Excerpt to read -
● ● ● ● ●

Question

12% of all drivers do not have a valid drivers license, 6% of all drivers have no insurance, and 4% have neither

what is the probability that a randomly selected driver either fails to have a valid license or fails to have insurance is about
a) 0.18 b) 0.2 c) 0.22 d) 0.072 e) 0.14

Answer 1

you are looking for
\[P(A\cup B)=P(A)+P(B)-P(A\cap B)\]
A event that a driver fails to have a valid licence
B event that a driver fails to have insurance
so \[P(A)=\frac{12}{100}=0.12\\ P(B)=\frac{6}{100}=0.06\\ P(A\cap B)=0.12\times 0.06=0.0072\]
do the rest...

Answer 2

perhaps i assumed not independent ?!

Answer 3

\(P(A\cap B)\) is given to be 0.04.

Answer 4

yea i just realized

Answer 5

i get 0.176 as the prob

Answer 6

did they round to 0.18

Answer 7

or did i assume wrong situation

Answer 8

It's 0.04, and not 0.004, you were almost there.

Answer 9

oh then my bad heheh
i don't know where did i add one zero lol

Answer 10

got 0.14

Answer 11

made me think that i assumed wrong situation lol

Answer 12

Your original formula is still correct.
I usually let the OP to work out the numbers, otherwise she doesn't get anything out of the exercise.

Answer 13

thanks for the correction
yeah my intention was to let her work it out
but then got this error lol

Answer 14

No problem, I know of the complications! :)

Answer 15

:)

Answer 16

so @trice2964 did you get this

Answer 17

yes! thank you! so basically you add up all the percentages, 12%+6%+4% which equals 0.22 and then you divide 0.04/.22 and the answer is about .18? @xapproachesinfinity

Answer 18

oh no
i did 12% + 6% - 4%
which give me 0.14 not 0.18

Answer 19

see the first formula that i wrote

Answer 20

yes but why do you suntract 4% instead of adding it? @xapproachesinfinity

Answer 21

because if we have two events
and we want to know the probability of either one occurring
we add the probability of each event
but if we did that we over counted so we subtract the probability of both happing at the same time
this for the independent events
\[P(A\cup B)=P(A)+P(B)-B(A \cap B)\]
that exactly what this formula says

Answer 22

and we said that \[P(A\cap B)=0.04\]

Answer 23

i meant happening not happing lol

Answer 24

perhaps van diagram can help visualize this hehe

Answer 25

exactly :)

● ● ● ● ●

Extracted entries -
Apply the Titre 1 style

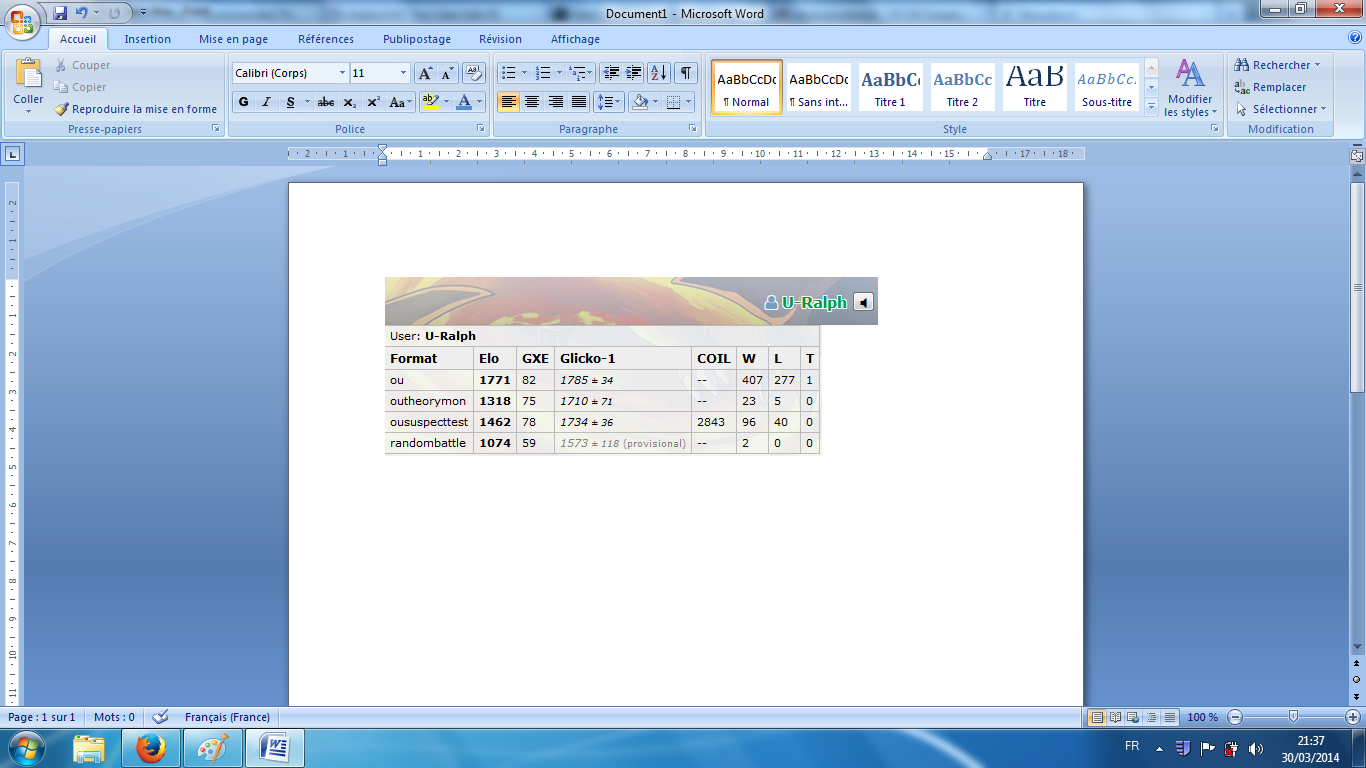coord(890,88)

● ● ● ● ●

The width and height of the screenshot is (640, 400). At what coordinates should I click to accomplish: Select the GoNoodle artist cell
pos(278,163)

● ● ● ● ●

To do - Pick up the forum thread on driver license and insurance probability after its final reply and continue it. You can set the lines aside; they play no part here.

Answer -
Answer 26

wait where did the 2% and 8% percent come from?! I'm sorry you guys don't think I'm a idiot lol. I've been struggling with probability really badly, I think i think to hard about it because what I originally did was just add 0.12+0.06+0.04=.22 and then I did 0.04/.22 which equals 0.18. But I see where I was wrong now kind of lol

Answer 27

so we have 12% chance for a driver with n valid licence
also 6% chance that the driver has no insurance
lastly, the chance a drives does not have both insurance and a valid license is 4%
12%-4%=8%
6%-4%=2%
4% is the a shared percentage

Answer 28

the more you struggle and the efforts you out the more you understand :)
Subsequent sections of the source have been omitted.